What you need to know:
- AI generators such as ChatGPT and Midjourney are being used to produce books and fake reviews that are flooding Amazon’s storefront.
- ChatGPT is listed as a co-author on hundreds of books, but many more books are ghost written by the software and undisclosed.
- AI is trained on art and written datasets that may be taken without the original creator's consent, sparking concerns about plagiarism and copyright infringement.
For many creatives becoming a published author can seem like a pipe dream. The internet has widely revolutionized how writers can get their works into the hands of eager readers, but even with advances in tech, the task of getting a novel published into a tangible book that people can purchase was no easy feat. That was until Amazon’s Kindle Direct Program gave authors a new path to self-publishing. Amazon’s KDP system allows anybody to publish a book with very little overhead. Anything from a coloring book to a lengthy fantasy tome can be published via Amazon KDP. This low barrier of entry has led to a unique problem for Amazon as AI-generated content has begun to effectively flood the market.
Hundreds of books that list AI counterparts such as Bing Chat, ChatGPT, or MidJourney as co-authors or illustrators have found their way to Amazon’s marketplace. While listing AI as a co-creator is a possibility, there is currently no requirement in Amazon’s content policy that dictates AI must be listed when it has been used to generate a book. The content guidelines do state that Amazon will not accept content that is freely available on the web unless it is provided by the owner of the copyright, but there are no further details on how that may be enforced in a scenario where a book generated by AI content is listed.

» **Supplied information**
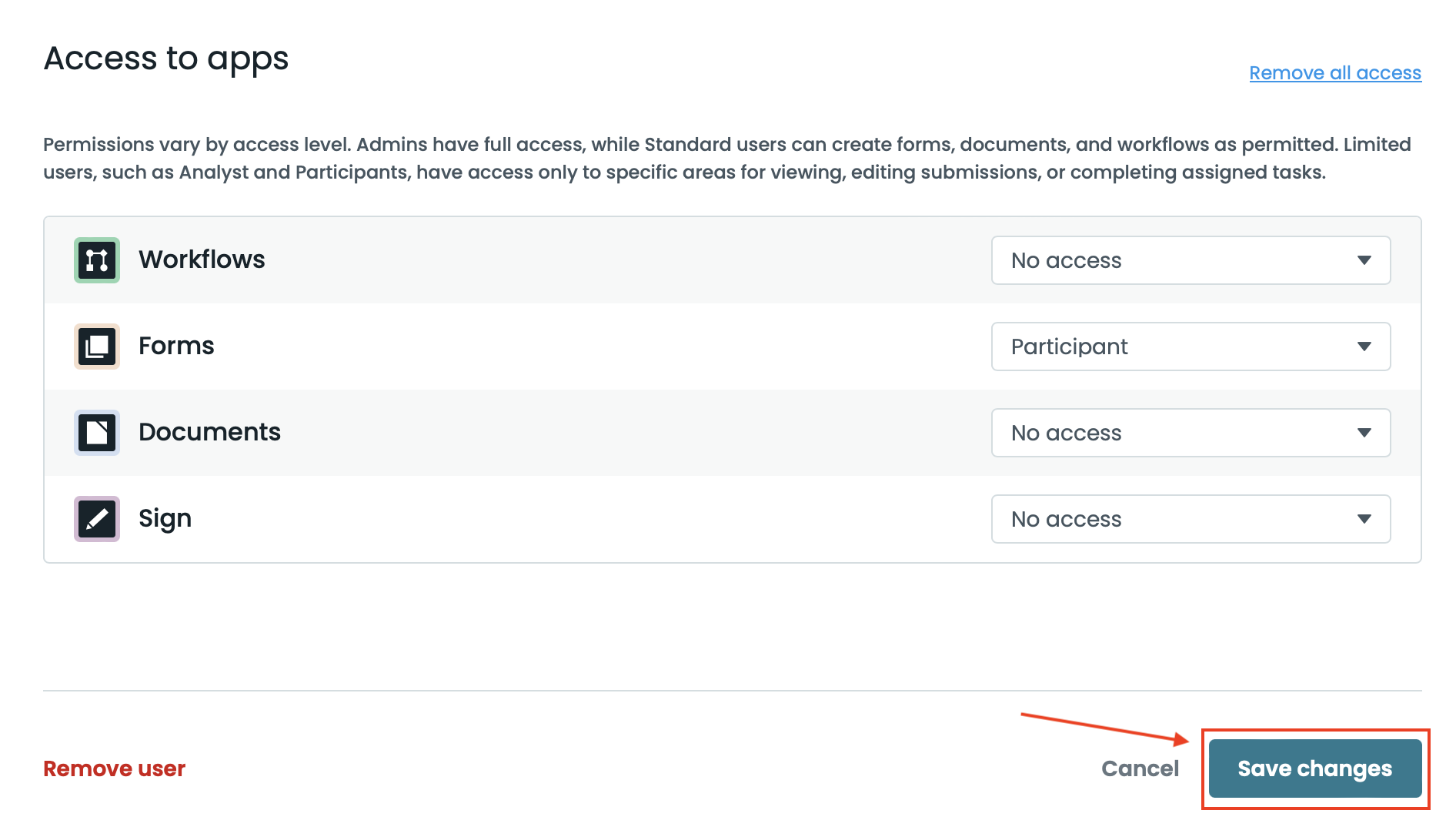This screenshot has height=827, width=1456.
Task: Expand the arrow in the Sign row
Action: 1364,519
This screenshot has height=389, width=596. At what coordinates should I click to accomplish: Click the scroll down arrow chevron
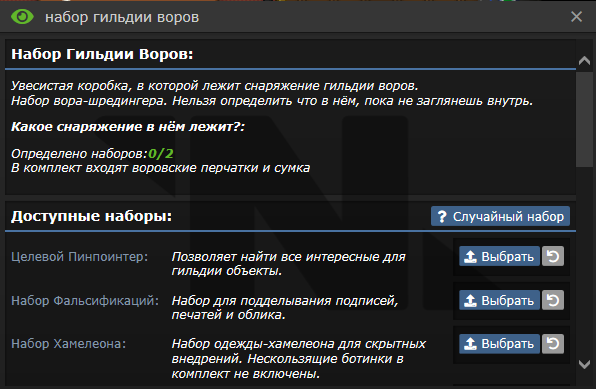(x=585, y=364)
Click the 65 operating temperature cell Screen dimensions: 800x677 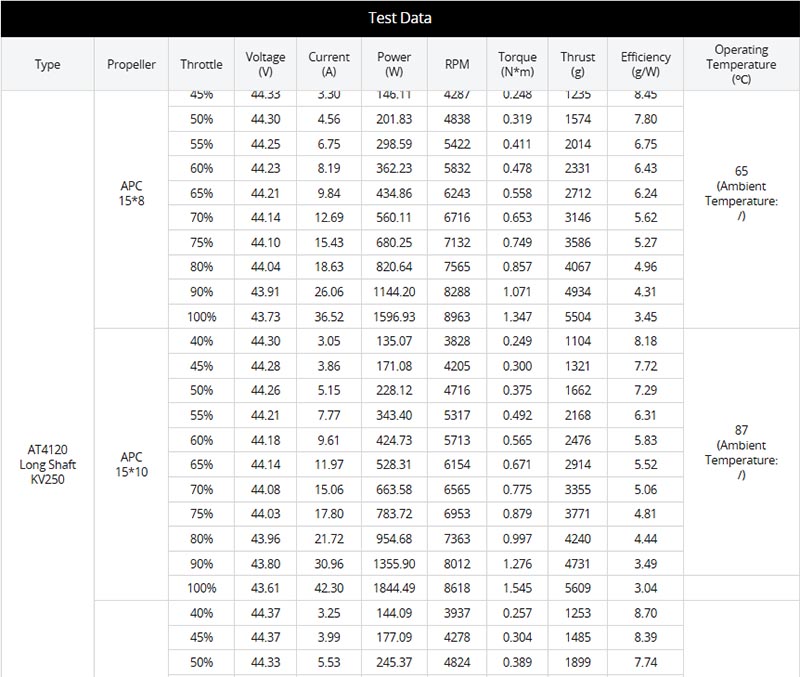click(x=741, y=193)
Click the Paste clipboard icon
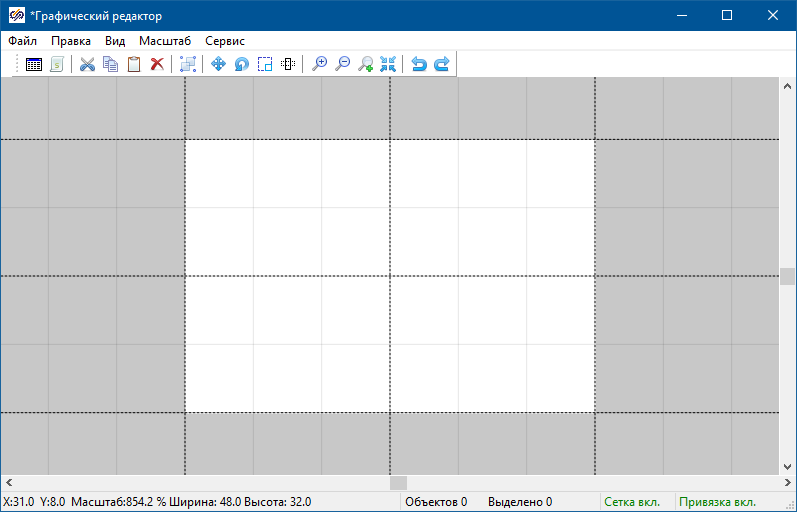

» **Problem statement**
Transcribe the portion of the article on AI-generated books flooding Amazon that begins with the words "What you need" and stops after the words "flooding Amazon’s storefront.".

» **Task answer**
What you need to know:
- AI generators such as ChatGPT and Midjourney are being used to produce books and fake reviews that are flooding Amazon’s storefront.